Thursday, March 31, 2011

Japanese Baseball - Kawakami

Tetsuharu Kawakami is a former Japanese baseball player who played for the Yomiuri Giants from 1938 to 1958.  He was born in Hitoyoshi in 1920. During World War II, he took a break from baseball to serve in the Imperial Army, but returned to the sport after the war.  Kawakami was also in three movies; in at least one of them he played himself as a baseball player.

Rob of Rob's Japanese Cards has this to say about Kawakami:
Known as the "God of Batting", Kawakami was one of Japan's greatest stars in the 1940s and 1950s and became its greatest all-time manager. As a player, he played first base for the Yomiuri Giants both before and after World War II. He led the league in batting 5 times, in hits 6 times, in RBI 3 times, and HRs twice. He was also a three time MVP and selected for the Best Nine team 10 times. His .313 lifetime batting average ranks 5th on the all-time list. As a manager, Kawakami led the Giants from 1961 to 1974. During this 13 year period, the Giants won 11 Japan Series titles.

These cards seem to be fairly rare.

Here's a picture of Kawakami on a movie poster made by Nikkatsu Corporation in 1957.

Tetsuharu Kawakami monogatari sebangou 16 poster


  1. I always tend to forget that baseball is a big sport in Japan as well. I always thought that was a post-war thing, but it looks as though it pre-dated the war by some time.

  2. On the shoulder of Giants. Yomiuri Giants. Great manager.

  3. Hi Christine ... I love all of the three posts that appear on your screen. This one, is especially neat as baseball season prepares to open.

    Thanks for stopping by to visit today!

    Kathy M.

  4. This was interesting because i just happened to read about another Japanese player who is a BIG DEAL in Japan and who is playing here in SF with the SF to read. (And Christine, thanks for the note).

  5. The Minnesota Twins have a new Japanese player on the team this year.

  6. Interesting the Japanese took such a liking to baseball, I read recently that Cubans are crazy about it too. Great poster, looks like serious melodrama!

  7. Where do you find this stuff, Christine? I don't dabble in foreign cards much, and I never see Japanese postcards. Thanks for sharing!
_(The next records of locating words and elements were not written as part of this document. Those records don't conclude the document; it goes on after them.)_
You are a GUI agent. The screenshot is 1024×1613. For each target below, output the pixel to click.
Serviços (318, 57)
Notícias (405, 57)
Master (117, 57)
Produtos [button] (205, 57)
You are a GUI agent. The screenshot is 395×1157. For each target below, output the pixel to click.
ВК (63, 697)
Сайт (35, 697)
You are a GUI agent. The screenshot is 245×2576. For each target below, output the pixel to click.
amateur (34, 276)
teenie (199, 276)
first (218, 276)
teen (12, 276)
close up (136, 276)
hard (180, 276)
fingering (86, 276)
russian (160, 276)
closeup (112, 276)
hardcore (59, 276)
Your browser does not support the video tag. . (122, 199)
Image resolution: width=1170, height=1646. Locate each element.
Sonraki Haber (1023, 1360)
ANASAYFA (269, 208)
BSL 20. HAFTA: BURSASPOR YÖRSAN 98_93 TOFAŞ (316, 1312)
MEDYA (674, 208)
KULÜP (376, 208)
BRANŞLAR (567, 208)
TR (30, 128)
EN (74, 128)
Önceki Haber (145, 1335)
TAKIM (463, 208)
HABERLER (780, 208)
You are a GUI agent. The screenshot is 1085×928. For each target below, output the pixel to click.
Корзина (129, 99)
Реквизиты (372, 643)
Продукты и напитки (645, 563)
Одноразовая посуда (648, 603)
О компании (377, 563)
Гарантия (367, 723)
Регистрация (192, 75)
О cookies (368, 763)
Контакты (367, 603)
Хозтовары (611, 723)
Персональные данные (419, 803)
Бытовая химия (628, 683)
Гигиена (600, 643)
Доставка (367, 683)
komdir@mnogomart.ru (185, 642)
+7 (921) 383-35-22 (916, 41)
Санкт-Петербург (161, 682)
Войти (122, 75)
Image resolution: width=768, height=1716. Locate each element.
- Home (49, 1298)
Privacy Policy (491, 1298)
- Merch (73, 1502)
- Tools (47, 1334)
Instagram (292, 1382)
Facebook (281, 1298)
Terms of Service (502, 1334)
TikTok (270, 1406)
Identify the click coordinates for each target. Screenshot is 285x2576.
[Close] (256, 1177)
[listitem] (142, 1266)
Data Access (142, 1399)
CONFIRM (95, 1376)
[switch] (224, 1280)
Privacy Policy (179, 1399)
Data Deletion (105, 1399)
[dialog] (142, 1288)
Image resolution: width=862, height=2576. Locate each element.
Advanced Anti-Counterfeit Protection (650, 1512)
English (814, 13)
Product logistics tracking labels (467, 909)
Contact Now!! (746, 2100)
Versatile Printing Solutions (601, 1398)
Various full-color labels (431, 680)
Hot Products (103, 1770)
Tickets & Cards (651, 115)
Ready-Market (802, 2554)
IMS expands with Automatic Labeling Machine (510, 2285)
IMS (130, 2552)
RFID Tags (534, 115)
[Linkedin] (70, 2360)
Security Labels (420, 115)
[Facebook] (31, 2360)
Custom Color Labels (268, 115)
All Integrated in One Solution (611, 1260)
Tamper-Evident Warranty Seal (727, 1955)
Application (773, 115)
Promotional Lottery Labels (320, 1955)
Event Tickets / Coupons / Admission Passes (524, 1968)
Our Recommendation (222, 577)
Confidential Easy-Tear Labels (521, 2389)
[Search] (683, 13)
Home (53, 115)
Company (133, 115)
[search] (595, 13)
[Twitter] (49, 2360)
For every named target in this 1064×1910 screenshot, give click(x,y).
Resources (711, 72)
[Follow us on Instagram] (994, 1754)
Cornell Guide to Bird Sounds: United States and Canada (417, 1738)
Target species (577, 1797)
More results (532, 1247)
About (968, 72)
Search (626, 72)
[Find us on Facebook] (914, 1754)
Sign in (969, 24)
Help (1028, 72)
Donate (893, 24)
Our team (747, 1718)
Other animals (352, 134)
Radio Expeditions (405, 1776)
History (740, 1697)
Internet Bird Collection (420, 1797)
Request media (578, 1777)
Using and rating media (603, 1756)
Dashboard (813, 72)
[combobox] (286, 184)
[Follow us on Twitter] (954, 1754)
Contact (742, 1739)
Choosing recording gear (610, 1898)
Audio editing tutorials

  8. That postcard is too cool. I didn't even know they existed. I'll have to tweak my antique radar when out looking to not miss any if they ever show up.

  9. Mark,
    I got these from an estate sale. When the boy was a youngster, right after World War II, he had a Japanese pen pal. However, I had no idea when I picked these up that they are rare and relatively expensive.